We need to seriously think about how we are analyzing single cell, spatial, and other high dimensional -omics datasets. As someone who is now relatively familiar with how these technologies work and how these data are analyzed, my most striking realization is not how rich these datasets are (in fact the quality can be quite poor), but rather how easy it is to generate science that frankly isn’t very useful from them.
For example, say I want to study a certain bacterial infection. I collect PBMCs from patients that respond to antibiotics and from those who don’t. I do my state of the art scRNAseq on my PBMCs and use an algorithm to discover “cell states” in the major cell types. It is pretty obvious that what we are finding is a “cell state” associated with fever. The more aggressive your fever is, the more we see the transcriptional signature. We see it in the patients who don’t respond to antibiotics. Do we call the fever “cell state” a treatment resistant cell state? Most definitely. And we also submit to Nature with a paper titled “Single cell atlas of Strep throat infection uncovers a treatment resistant cell state associated with poor mortality”.
My point is that a lot of the novel biology that has been ‘discovered’ with high dimensional -omics is a sort of repetitive rehashing of the same things we already knew were happening. Its cool that the new fancy technique was able to recover these things, but to ignore the existing literature in order to say you are being ‘unbiased’ or ‘systematic’ has become synonymous with all breadth, no depth. I’ve been looking for a long time and have yet to identify a drug target that you could only discover using scRNAseq or related tools. These tools I think are best suited for hypothesis checking, a useful resource for the community but not for unbiased discovery. The best studies in a sense are single plex. They propose a hypothesis and they comprehensively answer why it is relevant and whether it is true.

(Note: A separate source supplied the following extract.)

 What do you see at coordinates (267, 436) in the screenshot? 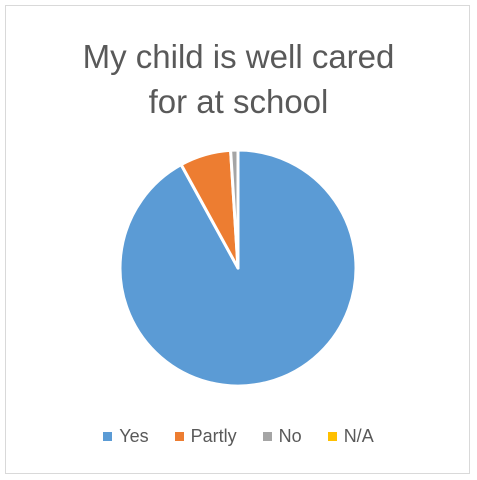
I see `legend-swatch-no` at bounding box center [267, 436].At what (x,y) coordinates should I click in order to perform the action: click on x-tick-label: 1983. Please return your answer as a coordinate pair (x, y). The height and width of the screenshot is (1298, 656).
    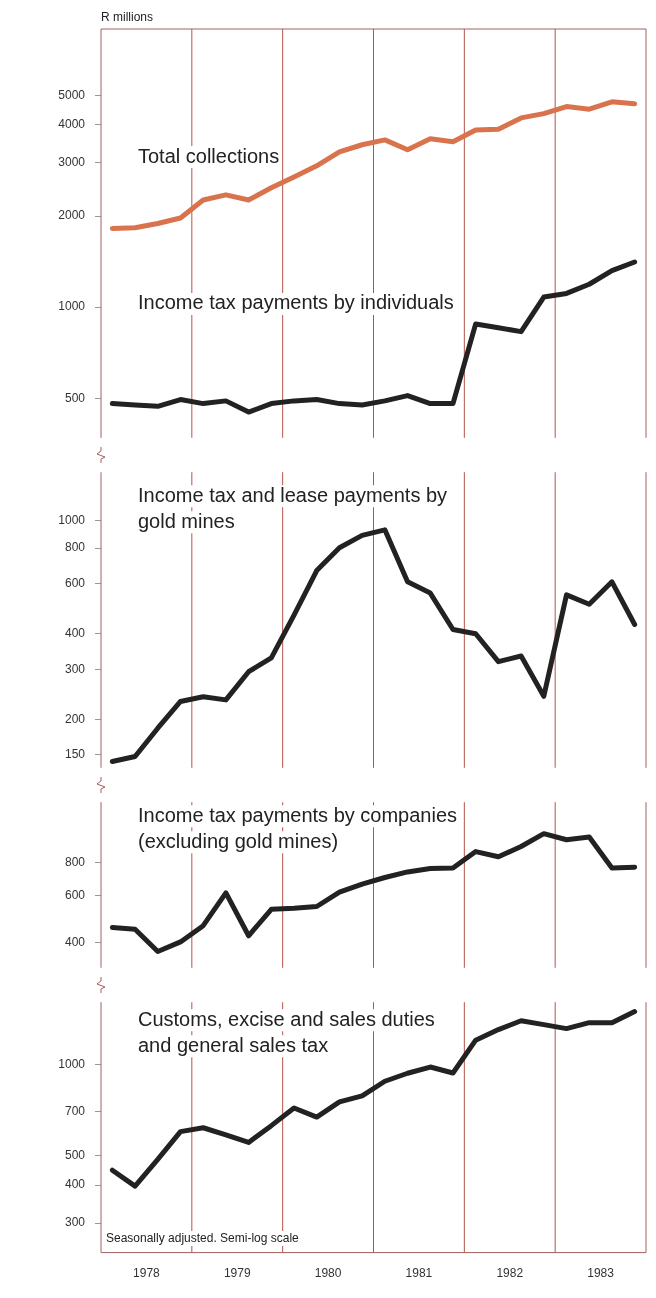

Whenever you propose a new idea, whether it be for a specific experiment or larger concept, it is essential to contextualize. What is the exact question you are trying to answer, and what is the currently understood answer? Is this widely believed or is there equipoise? When our datasets are large, we cannot be frequentists and must be Baysian. Our priors shouldn’t be lazily constructed and our null hypotheses deserve as much or even more care to construct than our alternative.
If you are studying a disease, what are the essential differences between the disease setting and the normal setting? In our example, the essential difference is that the bacteria are resistant to antibiotics — everything else is secondary and a downstream consequence. Why is there a fever “state” in PBMCs “associated with treatment resistance”? Probably not because this “state” is causing the bacteria to resist therapy. One way of doing this is by asking whether a phenomena happens in normal homeostasis; and if it does, whatever phenomena you are seeing is probably downstream rather than upstream. In my field (pancreatic cancer), my working model is that what separates normal pancreata from frank malignancy is really just the genetics. KRAS is necessary but typically not sufficient, and commonly the loss of tumor suppressor genes via damaging mutation or chromosomal aberation will be present in early disease. My hypothesis is that most of the phenotypes that you see, whether they are transcriptional subtypes, tumor immune microenvironment characteristics, or even weird things like entosis, these are all downstream consequences of having aberant KRAS signaling. This mimics wound healing or regeneration in normal pancreata and this idea has been around for at least 40 years.
While the tools we design our experiments around evolve, answers to even basic questions continue to remain elusive. The pace of publications is at all time highs but I often find that the papers that most satisfy my questions are from many years ago. There must be something we can learn from 2nd grade. The scientific method requires contextualization, and its a key ingredient missing from the -omics revolution.